**What the task asks:** Swap "How do I perform" for "How can I carry out" throughout the listing below, and reproduce it with every other word untouched.
>>>
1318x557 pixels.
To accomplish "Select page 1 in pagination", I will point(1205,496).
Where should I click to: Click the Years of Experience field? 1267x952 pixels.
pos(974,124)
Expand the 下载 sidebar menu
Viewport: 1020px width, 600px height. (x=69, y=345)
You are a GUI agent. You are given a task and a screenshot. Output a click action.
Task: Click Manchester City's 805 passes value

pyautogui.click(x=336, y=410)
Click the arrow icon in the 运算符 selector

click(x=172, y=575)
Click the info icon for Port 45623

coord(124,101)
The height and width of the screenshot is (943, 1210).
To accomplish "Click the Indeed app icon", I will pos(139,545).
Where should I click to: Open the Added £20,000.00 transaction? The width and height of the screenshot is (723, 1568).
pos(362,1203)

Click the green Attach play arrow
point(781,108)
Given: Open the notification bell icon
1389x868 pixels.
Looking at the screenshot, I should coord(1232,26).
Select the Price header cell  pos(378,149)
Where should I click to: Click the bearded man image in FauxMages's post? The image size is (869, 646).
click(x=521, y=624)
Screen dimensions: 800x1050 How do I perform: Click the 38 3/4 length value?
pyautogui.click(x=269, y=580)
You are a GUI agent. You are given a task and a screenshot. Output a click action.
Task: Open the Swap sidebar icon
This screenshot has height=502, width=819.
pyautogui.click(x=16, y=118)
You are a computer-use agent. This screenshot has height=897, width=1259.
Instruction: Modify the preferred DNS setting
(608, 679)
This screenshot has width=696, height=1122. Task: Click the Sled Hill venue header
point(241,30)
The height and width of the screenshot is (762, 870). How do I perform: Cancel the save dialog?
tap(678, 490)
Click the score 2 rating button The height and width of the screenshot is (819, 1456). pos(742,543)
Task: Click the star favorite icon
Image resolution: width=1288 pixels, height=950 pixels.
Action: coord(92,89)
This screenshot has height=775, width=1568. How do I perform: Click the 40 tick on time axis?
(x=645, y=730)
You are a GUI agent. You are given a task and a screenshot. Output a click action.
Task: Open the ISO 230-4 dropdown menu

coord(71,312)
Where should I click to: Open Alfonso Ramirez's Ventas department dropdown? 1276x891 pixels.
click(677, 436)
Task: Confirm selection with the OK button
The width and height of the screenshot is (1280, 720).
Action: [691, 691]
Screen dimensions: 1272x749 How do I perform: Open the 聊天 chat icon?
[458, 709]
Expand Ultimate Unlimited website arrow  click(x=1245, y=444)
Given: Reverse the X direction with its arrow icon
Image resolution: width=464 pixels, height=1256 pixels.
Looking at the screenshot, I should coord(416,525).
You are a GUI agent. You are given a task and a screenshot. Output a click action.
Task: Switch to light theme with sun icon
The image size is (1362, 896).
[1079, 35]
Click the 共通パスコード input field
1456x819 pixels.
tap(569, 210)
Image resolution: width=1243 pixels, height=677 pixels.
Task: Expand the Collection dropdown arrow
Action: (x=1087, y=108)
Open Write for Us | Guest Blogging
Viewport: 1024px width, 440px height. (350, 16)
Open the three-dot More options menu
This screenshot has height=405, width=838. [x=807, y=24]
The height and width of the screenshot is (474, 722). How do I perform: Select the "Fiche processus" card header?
<<<
**Result:**
1318x557 pixels.
To accomplish "Select page 1 in pagination", I will point(1205,496).
Where should I click to: Click the Years of Experience field? 1267x952 pixels.
pos(974,124)
Expand the 下载 sidebar menu
Viewport: 1020px width, 600px height. (x=69, y=345)
You are a GUI agent. You are given a task and a screenshot. Output a click action.
Task: Click Manchester City's 805 passes value

pyautogui.click(x=336, y=410)
Click the arrow icon in the 运算符 selector

click(x=172, y=575)
Click the info icon for Port 45623

coord(124,101)
The height and width of the screenshot is (943, 1210).
To accomplish "Click the Indeed app icon", I will pos(139,545).
Where should I click to: Open the Added £20,000.00 transaction? The width and height of the screenshot is (723, 1568).
pos(362,1203)

Click the green Attach play arrow
point(781,108)
Given: Open the notification bell icon
1389x868 pixels.
Looking at the screenshot, I should coord(1232,26).
Select the Price header cell  pos(378,149)
Where should I click to: Click the bearded man image in FauxMages's post? The image size is (869, 646).
click(x=521, y=624)
Screen dimensions: 800x1050 How can I carry out: Click the 38 3/4 length value?
pyautogui.click(x=269, y=580)
You are a GUI agent. You are given a task and a screenshot. Output a click action.
Task: Open the Swap sidebar icon
This screenshot has height=502, width=819.
pyautogui.click(x=16, y=118)
You are a computer-use agent. This screenshot has height=897, width=1259.
Instruction: Modify the preferred DNS setting
(608, 679)
This screenshot has width=696, height=1122. Task: Click the Sled Hill venue header
point(241,30)
The height and width of the screenshot is (762, 870). How can I carry out: Cancel the save dialog?
tap(678, 490)
Click the score 2 rating button The height and width of the screenshot is (819, 1456). pos(742,543)
Task: Click the star favorite icon
Image resolution: width=1288 pixels, height=950 pixels.
Action: coord(92,89)
This screenshot has height=775, width=1568. How can I carry out: Click the 40 tick on time axis?
(x=645, y=730)
You are a GUI agent. You are given a task and a screenshot. Output a click action.
Task: Open the ISO 230-4 dropdown menu

coord(71,312)
Where should I click to: Open Alfonso Ramirez's Ventas department dropdown? 1276x891 pixels.
click(677, 436)
Task: Confirm selection with the OK button
The width and height of the screenshot is (1280, 720).
Action: [691, 691]
Screen dimensions: 1272x749 How can I carry out: Open the 聊天 chat icon?
[458, 709]
Expand Ultimate Unlimited website arrow  click(x=1245, y=444)
Given: Reverse the X direction with its arrow icon
Image resolution: width=464 pixels, height=1256 pixels.
Looking at the screenshot, I should coord(416,525).
You are a GUI agent. You are given a task and a screenshot. Output a click action.
Task: Switch to light theme with sun icon
The image size is (1362, 896).
[1079, 35]
Click the 共通パスコード input field
1456x819 pixels.
tap(569, 210)
Image resolution: width=1243 pixels, height=677 pixels.
Task: Expand the Collection dropdown arrow
Action: (x=1087, y=108)
Open Write for Us | Guest Blogging
Viewport: 1024px width, 440px height. (350, 16)
Open the three-dot More options menu
This screenshot has height=405, width=838. [x=807, y=24]
The height and width of the screenshot is (474, 722). How can I carry out: Select the "Fiche processus" card header?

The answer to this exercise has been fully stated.